TASK PROMPT: Reproduce verbatim the items from the line with "Task: Click the logout arrow icon" to the line with "point(259,382)", inclusive of both.

---

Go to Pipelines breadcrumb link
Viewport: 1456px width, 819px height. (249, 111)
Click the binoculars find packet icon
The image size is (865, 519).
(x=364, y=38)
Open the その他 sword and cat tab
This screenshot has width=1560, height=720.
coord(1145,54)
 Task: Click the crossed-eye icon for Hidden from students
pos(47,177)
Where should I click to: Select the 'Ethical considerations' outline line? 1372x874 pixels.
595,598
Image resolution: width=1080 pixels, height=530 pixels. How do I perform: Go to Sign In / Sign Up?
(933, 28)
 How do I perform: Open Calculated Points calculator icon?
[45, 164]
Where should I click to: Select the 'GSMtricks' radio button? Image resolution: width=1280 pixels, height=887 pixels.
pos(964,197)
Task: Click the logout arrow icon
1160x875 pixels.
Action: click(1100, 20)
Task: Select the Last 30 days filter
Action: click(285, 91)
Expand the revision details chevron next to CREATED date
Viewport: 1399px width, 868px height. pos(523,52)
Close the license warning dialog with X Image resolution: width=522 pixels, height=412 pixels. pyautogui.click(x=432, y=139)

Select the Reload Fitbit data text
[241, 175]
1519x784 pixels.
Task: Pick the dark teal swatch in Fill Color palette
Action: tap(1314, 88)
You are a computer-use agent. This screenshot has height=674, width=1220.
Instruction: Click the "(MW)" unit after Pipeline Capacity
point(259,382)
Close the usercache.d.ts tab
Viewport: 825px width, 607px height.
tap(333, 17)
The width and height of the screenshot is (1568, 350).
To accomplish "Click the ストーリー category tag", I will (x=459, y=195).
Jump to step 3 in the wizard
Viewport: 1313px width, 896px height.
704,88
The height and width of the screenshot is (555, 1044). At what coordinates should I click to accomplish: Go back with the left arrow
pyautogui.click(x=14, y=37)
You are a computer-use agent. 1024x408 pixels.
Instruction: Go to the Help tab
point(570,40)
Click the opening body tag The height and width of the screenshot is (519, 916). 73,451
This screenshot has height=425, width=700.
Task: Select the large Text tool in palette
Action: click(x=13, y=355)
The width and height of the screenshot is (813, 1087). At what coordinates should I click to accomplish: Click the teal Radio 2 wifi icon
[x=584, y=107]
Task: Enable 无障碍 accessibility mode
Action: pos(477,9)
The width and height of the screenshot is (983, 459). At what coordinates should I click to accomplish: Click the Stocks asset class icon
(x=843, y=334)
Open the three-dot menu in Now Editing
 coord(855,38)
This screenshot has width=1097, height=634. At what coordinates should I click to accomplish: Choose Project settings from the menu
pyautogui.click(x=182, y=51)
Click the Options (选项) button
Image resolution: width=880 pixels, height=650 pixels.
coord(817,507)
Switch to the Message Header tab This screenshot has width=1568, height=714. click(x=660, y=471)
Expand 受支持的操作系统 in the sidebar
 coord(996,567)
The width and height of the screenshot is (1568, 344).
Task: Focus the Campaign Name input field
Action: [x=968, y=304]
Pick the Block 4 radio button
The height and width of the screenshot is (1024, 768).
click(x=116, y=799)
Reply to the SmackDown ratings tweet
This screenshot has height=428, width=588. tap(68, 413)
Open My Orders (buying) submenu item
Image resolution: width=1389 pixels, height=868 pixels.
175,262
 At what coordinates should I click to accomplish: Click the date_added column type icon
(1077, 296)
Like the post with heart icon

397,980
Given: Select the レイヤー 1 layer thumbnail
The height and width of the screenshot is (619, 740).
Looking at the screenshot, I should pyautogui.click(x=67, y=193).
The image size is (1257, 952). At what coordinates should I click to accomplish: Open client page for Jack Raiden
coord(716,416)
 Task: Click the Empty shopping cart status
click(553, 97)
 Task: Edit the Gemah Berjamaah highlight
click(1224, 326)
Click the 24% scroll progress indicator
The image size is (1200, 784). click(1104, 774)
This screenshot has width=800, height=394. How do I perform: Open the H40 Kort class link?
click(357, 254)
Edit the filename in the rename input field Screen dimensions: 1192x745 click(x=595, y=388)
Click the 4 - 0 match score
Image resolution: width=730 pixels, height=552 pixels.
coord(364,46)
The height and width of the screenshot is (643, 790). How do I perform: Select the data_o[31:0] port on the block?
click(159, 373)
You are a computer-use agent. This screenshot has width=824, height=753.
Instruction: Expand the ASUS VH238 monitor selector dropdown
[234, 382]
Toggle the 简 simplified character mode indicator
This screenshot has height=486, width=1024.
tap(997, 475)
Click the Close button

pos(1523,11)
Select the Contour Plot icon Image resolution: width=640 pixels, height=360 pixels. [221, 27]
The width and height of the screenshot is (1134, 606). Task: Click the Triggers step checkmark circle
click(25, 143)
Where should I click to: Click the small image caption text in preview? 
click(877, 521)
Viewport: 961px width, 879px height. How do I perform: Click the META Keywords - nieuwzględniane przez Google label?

---

WORKED SOLUTION:
Task: Click the logout arrow icon
1160x875 pixels.
Action: click(1100, 20)
Task: Select the Last 30 days filter
Action: click(285, 91)
Expand the revision details chevron next to CREATED date
Viewport: 1399px width, 868px height. pos(523,52)
Close the license warning dialog with X Image resolution: width=522 pixels, height=412 pixels. pyautogui.click(x=432, y=139)

Select the Reload Fitbit data text
[241, 175]
1519x784 pixels.
Task: Pick the dark teal swatch in Fill Color palette
Action: tap(1314, 88)
You are a computer-use agent. This screenshot has height=674, width=1220.
Instruction: Click the "(MW)" unit after Pipeline Capacity
point(259,382)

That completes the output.